Задания.
1/ Определите, соответствуют ли фрагменту о Клюеве и Есенине утверждения: (а) Клюев читал стихи из «Львиного хлеба»; (б) после ухода Клюева собравшиеся женщины продолжали его хвалить; (в) Клюев скрывал своё отношение к происходящему. На каждое утверждение ответьте «да» или «нет» и приведите решающие слова фрагмента дословно.
2/ Объясните в одном–трёх предложениях, в чём, согласно фрагменту о Клюеве и Есенине, состояла пропасть между нынешним Клюевым и нынешним Есениным.
3/ В какой цикл, по сведениям фрагмента о Клюеве и Есенине, Клюев потом объединил стихи из «Львиного хлеба»?

Исходный текст.
«Ты, жгучий отпрыск Аввакума...» | страница 10
Клюев читал стихи из „Львиного хлеба“, которые потом он объединил в цикл „Песни на крови“.
Каждая строчка огненной искрой пробивала переполненный зал. А финальная строфа, пророчащая о новом небе и новой земле, о начале новой истории, довела его до исступления.
И здесь воочию обозначилась пропасть между нынешним Клюевым и нынешним Есениным. Клюев от кошмара настоящего, опрокинутого в прошлое, в никонианскую эпоху, уходил к грядущим временам Воскресения мира… Есенин — весь был в кошмаре современности.
Клюев с опущенной головой слушал отчаянные есенинские выкрики в пространство.
(Эта „мертвячина“ потом и найдёт своё место в „Бесовской басне про Есенина“).
„Боже милостивый! Что ж он творит? Так и головы не снести. И сам на нож напорется…“
Дома Есенин просил ещё Клюева читать стихи. И Клюев читал, и собравшиеся вокруг женщины млели от восхищения, а потом, когда он уходил, ругмя ругали его: и обжора он (а они тут впроголодь живут), и ханжа, и подлец, и притворщик, и Есенину нашёптывает всякие юдофобские речи, разжигая в Серёже антисемитские настроения… Клюев, в самом деле, не скрывал своего отношения к происходящему. Рассказывал — кто и как допрашивал его во время ареста, что сажали его в тюрьму и держали в пыточной „пробковой камере“ угнездившиеся в ГПУ „жиды“, что вообще „жиды правят Россией“. „Клюев… тихо, как дьячок великим постом, что-то читает в церкви, — писала потом Анна Назарова, — соболезновал о России, о поэзии, о прочих вещах, погубленных большевиками и евреями. Говорилось это не прямо, а тонко и умно, так что он, невинный страдалец, как будто и не говорил ничего…“ Для Клюева ещё одна рана — невозможность толком поговорить с Есениным по душам. Девицы, как бы он любезно с ними ни обходился — чужие. И их враждебность к себе он ощущал буквально кожей. И всё же пытался вылить Есенину свою боль.

Содержание набора данных.
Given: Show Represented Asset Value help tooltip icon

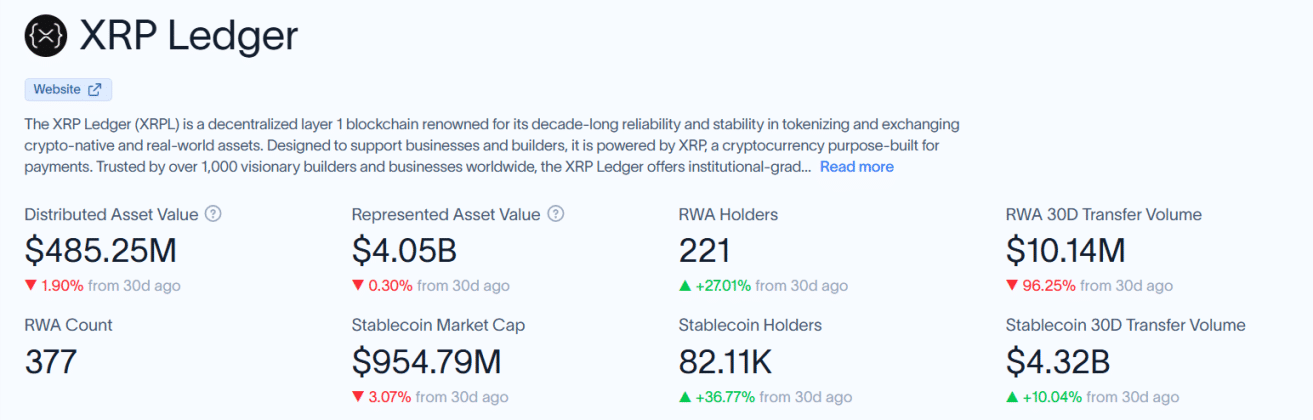Looking at the screenshot, I should tap(556, 214).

Ответы по заданиям.
1/
(а) Да: «Клюев читал стихи из „Львиного хлеба“».
(б) Нет: «а потом, когда он уходил, ругмя ругали его».
(в) Нет: «Клюев, в самом деле, не скрывал своего отношения к происходящему».

2/ Клюев уходил от кошмара настоящего, опрокинутого в прошлое, в никонианскую эпоху, к грядущим временам Воскресения мира. Есенин же весь был в кошмаре современности.

3/ В цикл «Песни на крови».